Based on the introduction of alltoallv operations, the profiler forces rank 0 of the communicator used to perform the alltoallv operation to gather the send and receive counts of all the ranks involved in the operation. If we note the size of the communicator as N, rank 0 of the communicator therefore create a NxN matrix, where lines are the ranks defining the counts and the columns the destination rank. To illustrate this, let's consider the following send count matrix:
1 2
3 4
This means that rank 9 is sending 1 element to rank 0 and 2 elements to rank 1; while rank 1 is sending 3 elements to rank 0 and 4 elements to rank 1. A more explicit way represent the matrix could be:
rank 0: 1 2
rank 1: 3 4
The profiler has the capability of saving the counts of all alltoallv operations. The file is names 'counts-rankX_callY.md', where X is the rank in COMMWORLD of the rank 0 of the communicator used for the operation (also called lead rank), and Y is the call number for which the rank has been involved in. This type of files provides:
- the size of the communicator
- the size of the send datatype
- the size of the receive datatype
- the send counts
- the receive counts
This format is well-suited for systems where the application requires all the memory available and for which the file system can handle a large number of files (a file is created for each alltoallv call).

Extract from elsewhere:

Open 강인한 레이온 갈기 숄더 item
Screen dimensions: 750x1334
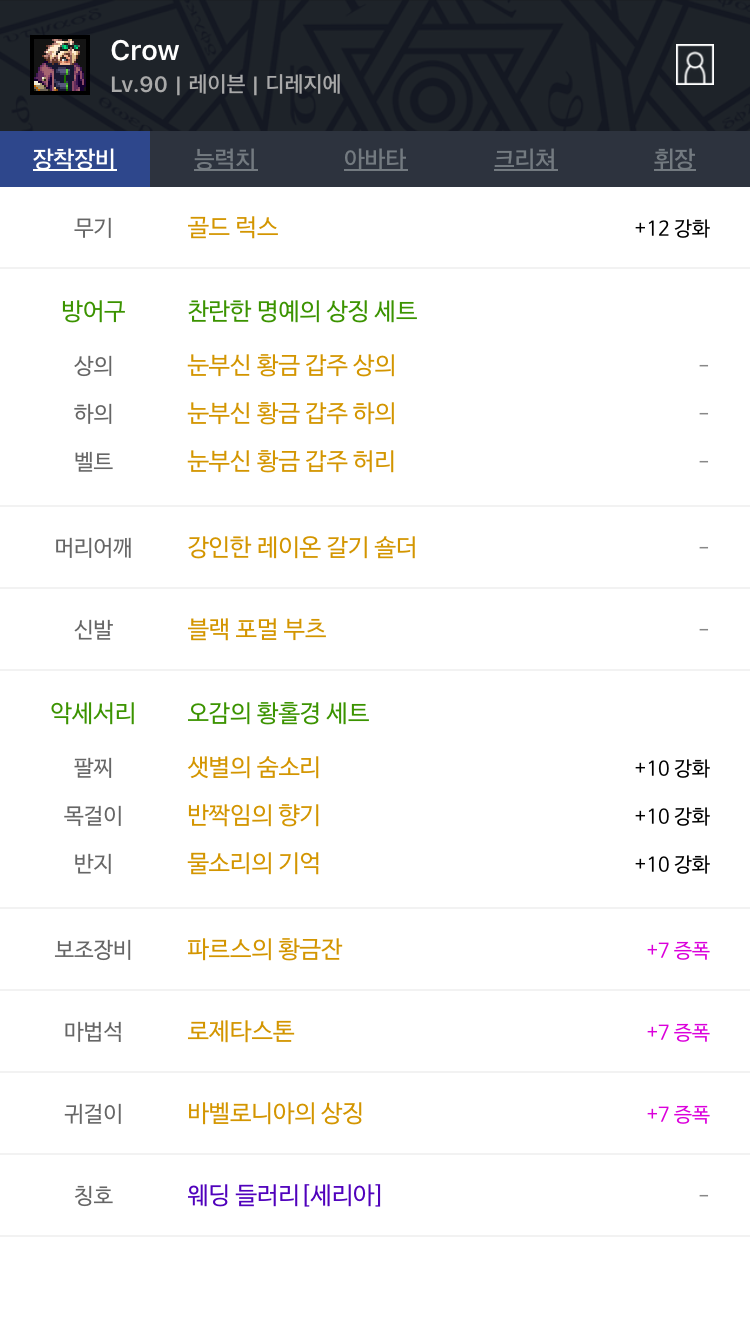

It is obvious that for large applications, the non-compact format may end up creating a lot of file and represent overall a large amount of data, making it more difficult to analyze the data. To address this issues, the profiler also supports a compact format. This format makes the count matrix more compact: if two ranks have the same counts, they will be aggregated and some meta-data is created to track which ranks have these counts. For instance, if rank 0 and 1024 have the same counts, the following line will be in the matrix:
Rank(s) 0,1024: 0 0 0 1 1 1 1 0 0 0 0
If rank 1 to 5 and 1024 have the same counts, the following line will be in the matrix:
Rank(s) 1-5,1024: : 0 0 0 1 1 1 1 0 0 0 0
The profiler performs the same type of data compression across calls: if two calls have the exact same counts and datatype size, the metadata is just updated to track the calls associated to the counts:
# Raw counters
Number of ranks: 3
Datatype size: 8
Alltoallv calls 0-2
Count: 2 calls - 0-1
BEGINNING DATA
Rank(s) 0: 1 2 0
Rank(s) 1: 0 0 3
Rank(s) 2: 1 0 0
END DATA
Parsing the send and receive counts, it is possible to detect patterns. Patterns are data about how many ranks receive data from or send data to other ranks. Let's consider the following send matrix:
Rank(s) 0-4: 1 1 1 0
The pattern is '4 ranks are send 3 other ranks'.